When Blue America endorsed Ed Potosnak (D-NJ) the other day, I sent out a notice to a listserv of gay activists. One responded by asking how I expected a schoolteacher to raise the $2-3 million that would be needed to dislodge career politician and corporate hack Leonard Lance. Since Ed is a brilliant, committed progressive-- and an out gay man-- one might expect gay activists to rally around his campaign instead of whining about how only millionaires in blue T-shirts can raise enough money to fight millionaires in red T-shirts. (Plug: You can donate to Ed's campaign here.)

Paulette Garin comes from a proud union background and has been a stalwart opponent of Wall Street golden boy Paul Ryan in southeast Wisconsin. Yesterday she sent me this post by Alyssa Battistoni at Alternet that asks the question Are Well-Off Progressives Standing in the Way of a Real Movement for Economic Justice? She wants to know why it took so long for the American "left" to notice that income and wealth disparity has been growing gigantically in this country for decades-- to a point where it is, once again, threatening democracy itself. "Surely," she writes, "the trends of decreasing social mobility and increasing social stratification in the supposed 'land of opportunity' call for serious resistance-- where has it been? As thoroughly reprehensible as the Right’s slavishness to wealth and power is, the fact that it took a financial meltdown for economic justice to even begin to replace welfare reform on the political agenda suggests progressives need to do a bit of navel-gazing."
By now it should come as no surprise that most Democratic politicians are more responsive to the interests of more affluent voters than to the working class, even if they’re nominally better than Republicans with regard to middle-class interests. But the fact of the matter is that it’s not just Democratic politicians who are operating from a position of privilege, but the broader progressive leadership. Perhaps this isn’t surprising either, but for a party purporting to defend the economic interests of the working and middle class-- to say nothing of the poor (as per usual)-- it’s a fatal weakness. By and large, the people who work at progressive think tanks, media outlets and policy centers are well-compensated -- some extravagantly so-- and staggeringly well-educated; they have solid health-care benefits and 401(k)s. As genuinely as they may care about social justice, their caring is largely based on principle rather than self-interest.

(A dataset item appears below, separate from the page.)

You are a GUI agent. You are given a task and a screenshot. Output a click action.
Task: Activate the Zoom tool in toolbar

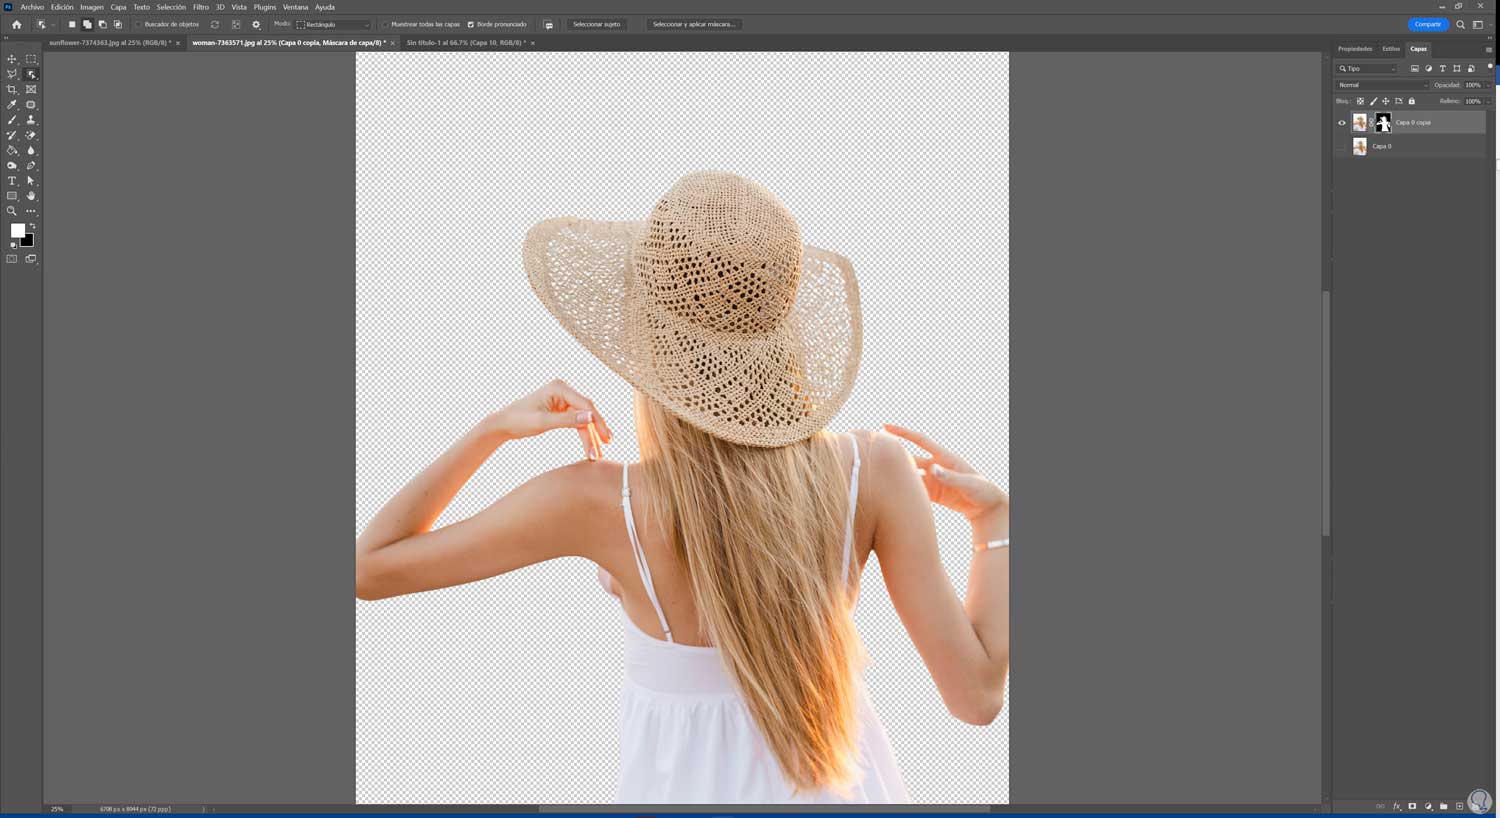coord(12,211)
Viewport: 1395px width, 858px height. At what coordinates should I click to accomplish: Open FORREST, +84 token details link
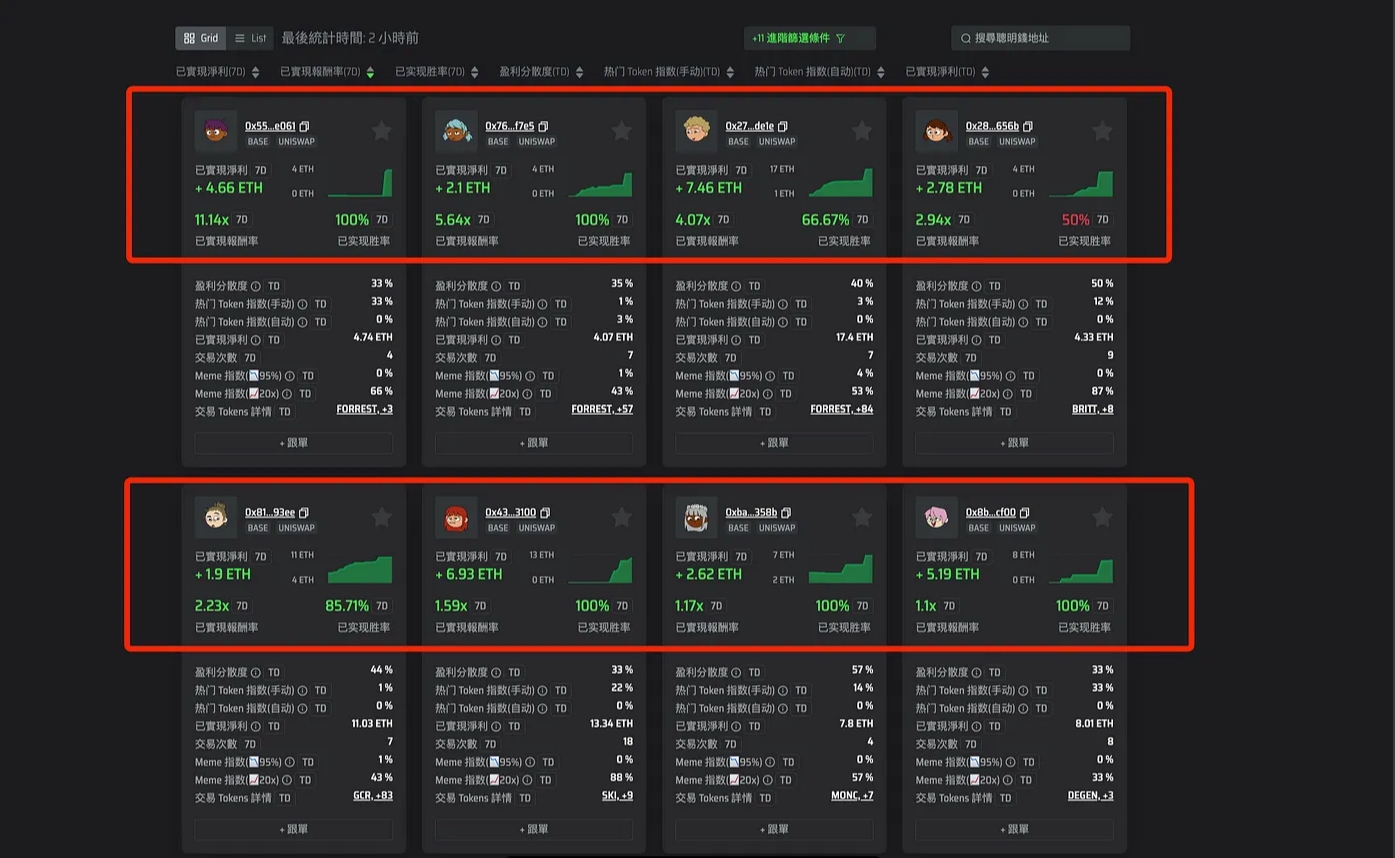[841, 410]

That has a great deal to do with why Republicans-- and other right-wing parties all through history-- always seem willing to fight so much harder than bourgeois social democratic parties that may be labeled "left" by the corporately owned mass media but are at best centrist, like most of the Democratic Party. Motivated by greed and avarice, Republican politicians are fighting for wealth and privilege; Democratic politicians, for ideals.
[A]ny attempt to truly tackle the injustice of our current economic system will require movement building and organizing. The political power of the wealthy is immense, and the waning of union power has left little in the way of institutions that can defend the interests of the nonrich. But advocacy from the comfortable position of the liberal establishment on behalf of the working class isn’t going to get the job done; the push needs to come from the people whose lives are directly affected. Indeed, the reason things like career pressures, blogosphere culture, and pet policies of the progressive middle class matter at all is that the Democrats no longer have a working-class base with the power to push for economic justice.

...Yet thus far, progressives by and large haven’t done the serious work of building new organizations and institutions to replace unions in protecting the interests of poor and working-class Americans in their stead, nor to support groups that can challenge the status quo.

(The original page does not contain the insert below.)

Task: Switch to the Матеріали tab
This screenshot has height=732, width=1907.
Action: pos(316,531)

But it’s not too late to build a real movement against neoliberal cuts and in favor of a more just and equitable economy. Recent events offer a vision of a possible new direction: the most exciting activism the Left has seen in decades didn’t take place on the Mall or Capitol Hill, but rather, in places-- Wisconsin, Indiana, Ohio-- where drastic anti-union proposals spurred thousands of citizens to come together over issues of mutual concern.  

The recession is making people from different backgrounds and walks of life realize that the challenges they face are structurally similar; that not only blue- but white-collar jobs have been degraded and outsourced, and in fields from administration to academia the jobs that remain are increasingly insecure, contingent, and contractual. The looseness and spontaneity of these reactions speaks to a growing energy without an effective outlet, suggesting that progressives need to think about how to better support grassroots organizing, encourage experimentation with new forms of organizing, and create a connected but independent network of diverse organizations and campaigns chipping away at the powers that be. 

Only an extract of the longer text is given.